= SELECTED EXTRACT =
In the deregulated realm of US banking and finance, crime does occasionally pay for its foul deeds, not in prison time but by making modest rebates to the victims. On June 10 Citigroup, the largest and most flagrant of Wall Street offenders, agreed to provide $2 billion to the injured investors in Enron, the colossal corporate hoax whose ingenious balance-sheet deceptions were engineered by financiers at Citigroup and other leading banks. Another major culprit, JP Morgan Chase, settled a few days later for $2.2 billion. This sounds like a lot of money, but it's trivial alongside the $40 billion or more that shareholders and pension funds lost in the Enron swindle. Citigroup had already paid even more--$2.65 billion--for its role in the WorldCom swindle. No contrition required; pay out some money, get on with business.
We might at least pause to marvel at what the modern bankerly imagination has created: a huge, all-service, guilt-free money machine. Criminal behavior is defined downward into a manageable cost of doing business. For its part in numerous reckless scandals, Citigroup has set aside (or already expended) an astonishing total of $9.8 billion. But since its quarterly earnings run around $5 billion, these costs are easily spread over years (and reduced by one-third after tax deductions). Some financial experts argue that this new beast of megabanking would become still more profitable if it decided to obey the laws. I'm not so sure. Citi's criminal behavior is so far-flung and ambidextrous it seems to be part of the profit structure.

= ENTRIES PROVIDED =
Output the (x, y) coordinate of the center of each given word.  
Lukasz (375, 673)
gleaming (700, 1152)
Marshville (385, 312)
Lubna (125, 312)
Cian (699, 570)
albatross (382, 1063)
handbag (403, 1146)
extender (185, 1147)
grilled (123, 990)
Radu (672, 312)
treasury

= ASSIGNED TASK 1 =
In the passage on Citigroup's settlements, how much did JP Morgan Chase agree to pay over its role in Enron?
= ASSIGNED TASK 2 =
Please extend the passage on Citigroup's settlements, starting after its last sentence.
The items come from a separate source.

= FINAL ANSWER 1 =
$2.2 billion.

= FINAL ANSWER 2 =
At the dawn of early capitalism five centuries ago, the merchant princes of the Roman Catholic Church were absolved of mortal sins--usually the sin of usury--by paying handsome indulgences to the church. American democracy appears to have re-created a similar system, reflected in Citigroup's rap sheet. In addition to Enron and WorldCom, Citi was implicated in fraudulent collaborations with Global Crossing, Dynegy, Adelphia and a bunch of other corporations. Its high-flying stock touts--most infamously Jack Grubman of its Salomon Smith Barney subsidiary--took care of the corporate insiders by gulling the sheeplike investors and awarding lucrative IPO shares to favored customers and friends. The SEC investigation noted lawsuits alleging that Citi analysts' research reports on companies were "without a reasonable basis in fact." Citi paid $400 million for forgiveness, then paid additional apologies for allowing mutual funds and other institutions to harvest under-the-table profits.